Nunca ha visto patinar a Aemond, solo nadar. Nadaban mucho en Rocadragón, en los días más aciagos del verano, saltaban desde los acantilados al mar. Cuando Rhaena y Baela iban de visita, les ayudaban a remar hasta las caletas, que en el pasado usaban para resguardar barcos pequeños, y jugaban entre las cuevas más bajas de la isla, donde el agua les llegaba a cintura. Era divertido, en algunas había inscripciones en valyrio que traducían a medias, delineando los signos con sus dedos para entenderlos, ya que el paso del tiempo y el agua los habían desgastado.

Aemond era el mejor en eso, cuando mencionaban a un dios antiguo, era el primero en explicar su historia. El favorito de todos era Meraxes, una diosa de la justicia que podía devorar a aquellos considerados impuros. También estaban Vhagar, Meleys y Tyraxes, que siempre iban acompañados de alabanzas a la muerte y la guerra. Era divertido sentarse contra las rocas para dejar que la marea los fuese arrastrando hacia el exterior; a veces encontraban huevos de dragón, rocas de colores inimaginables que brillaban en el agua clara.

Volvían al castillo como descubridores de tesoros. Aegon encontró una vez una camada de cuatro, todos blancos. Había dicho que si tenía hijos, se los daría a ellos.
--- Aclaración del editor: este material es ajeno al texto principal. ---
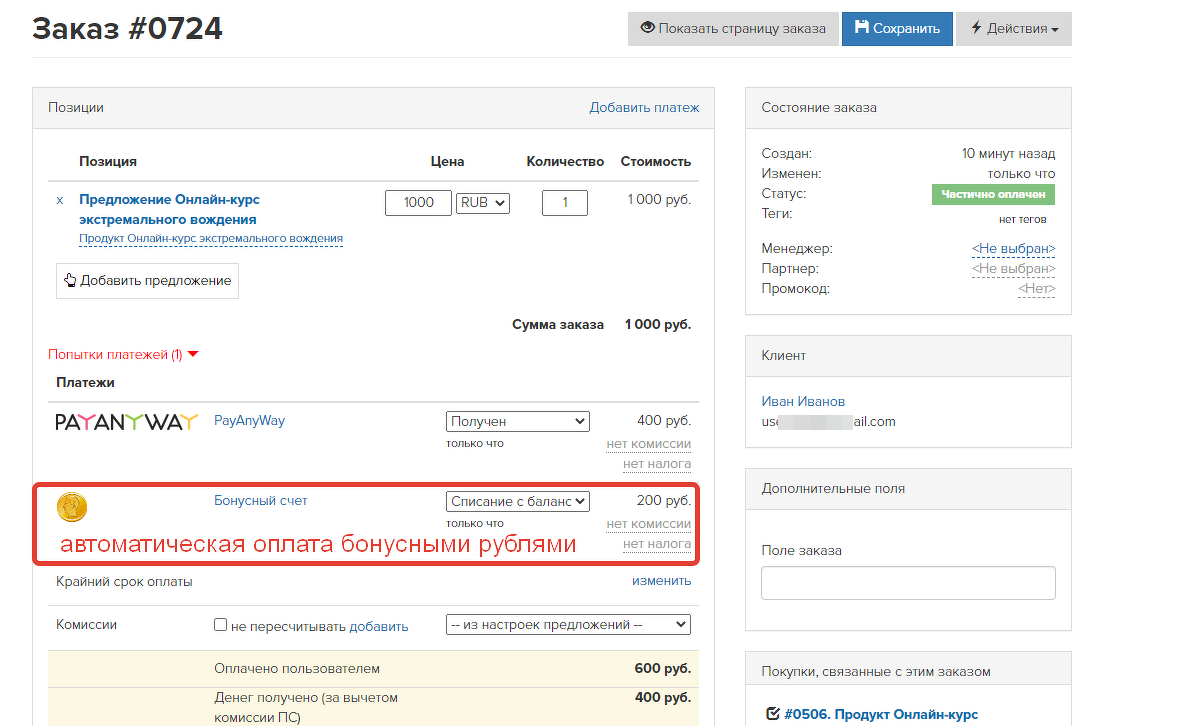The height and width of the screenshot is (726, 1183).
Task: Click the Поле заказа input field
Action: [x=907, y=582]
Estaban todos tan bien, tan completos, ¿por qué arruinarlo?, ¿por qué comenzó a querer a Aemond de esa forma en la que todo se vuelve extraño? La embriaguez no es ni un uno por ciento de toda la incoherencia que encuentra dentro de sí mismo.

Cuando salen por el lado sur del castillo, Lucerys recuerda una oración a los dioses:

«Gō ao ossēnagon/ Ivestragī aōla jorrāelagon»

«Antes de matar / Déjate amar»

―Aemond ―comienza, mientras se adentran en uno de los caminos periféricos―, ¿crees que nuestros dioses verían bien algo entre dos chicos?

Él no le presta mucha atención, se concentra en evitar ser visto por la periferia de las cámaras de seguridad más altas.

―La encíclica del último septon supremo dice que es una contradicción a las leyes biológicas el asumir la relación de dos hombres como positiva ―recita, probablemente, de memoria.

―No esos dioses. Sabes que no creo en ellos ―la mano de Aemond tiembla contra la suya. Lo sujeta con firmeza―. Hablo de los dioses valyrios, ¿recuerdas cuando leíamos glifos en las cuevas de Rocadragón? El amor nunca era una cosa específica o adjudicada a algo, sino más bien como una causa común.

Igual que la guerra, quiere agregar. Los antiguos Valyrios estaban obsesionados con el poder, dispuestos a convertir en cenizas todo aquello que no se arrodillase frente a sus bestias aladas, ¿si los catorce fuegos no hubiesen explotado, el mundo sería un solo pueblo gobernado por ellos? Puede imaginar que algunos se rendirían más fácil que otros, él no puede decirle que no a esos rasgos absolutamente ultraterrenos de su tío. Alto, espigado, con gracia en sus movimientos y elocuencia al hablar, te está tentando desde el primer momento; ah, pero cuando encuentras sus ojos, violetas y profundos, como dos raras piedras preciosas, no hay forma de no suspirar. Él rendiría su cuerpo y su alma si Aemond le prometiera clemencia.